----- EXERCISE INPUTS -----

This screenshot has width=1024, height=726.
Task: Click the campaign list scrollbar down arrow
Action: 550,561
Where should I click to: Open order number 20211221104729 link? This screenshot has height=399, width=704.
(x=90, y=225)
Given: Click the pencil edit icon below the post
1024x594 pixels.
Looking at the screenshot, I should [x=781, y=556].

-----
----- EXERCISE INPUTS -----

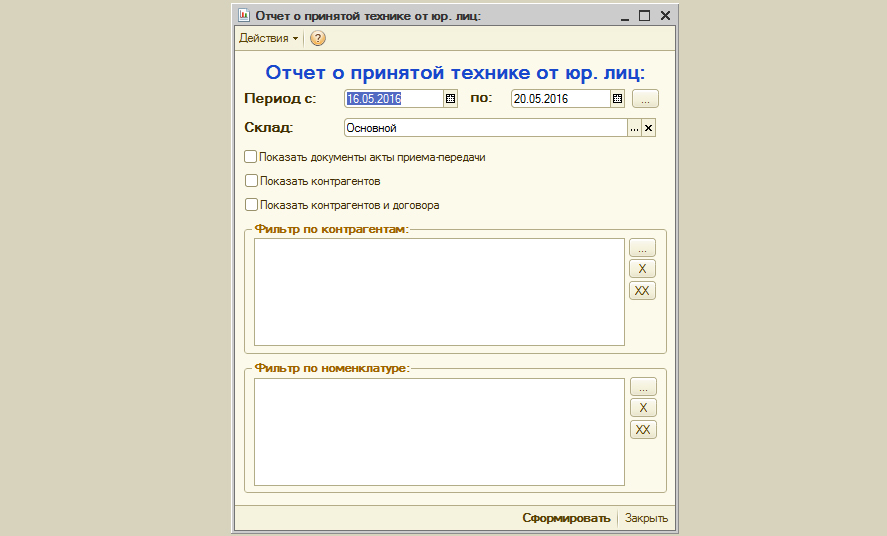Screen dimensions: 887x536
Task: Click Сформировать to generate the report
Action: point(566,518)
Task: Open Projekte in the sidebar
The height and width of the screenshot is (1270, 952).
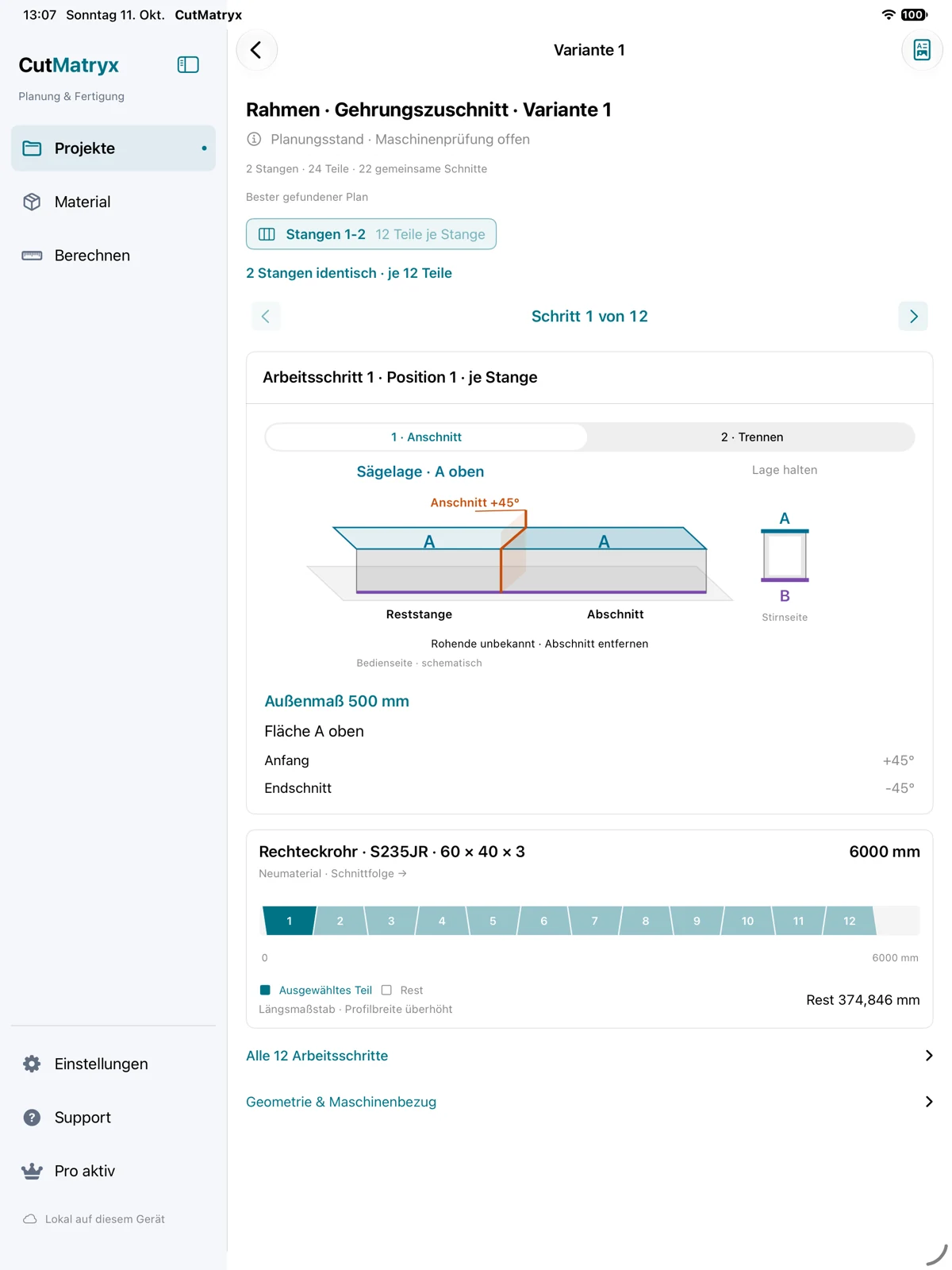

-----
----- EXERCISE INPUTS -----

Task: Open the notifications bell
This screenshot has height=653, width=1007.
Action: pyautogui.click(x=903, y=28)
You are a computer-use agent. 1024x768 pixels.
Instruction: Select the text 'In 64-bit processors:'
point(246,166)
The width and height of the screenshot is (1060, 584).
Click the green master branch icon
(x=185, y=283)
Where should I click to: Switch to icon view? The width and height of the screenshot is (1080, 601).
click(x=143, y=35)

-----

• EXERCISE GOAL:
Using only the listing above, restate exactly the lines from the line containing "Task: Open Projekte in the sidebar" through the line containing "The height and", both included.

• TASK SOLUTION:
Task: Open Projekte in the sidebar
The height and width of the screenshot is (1270, 952).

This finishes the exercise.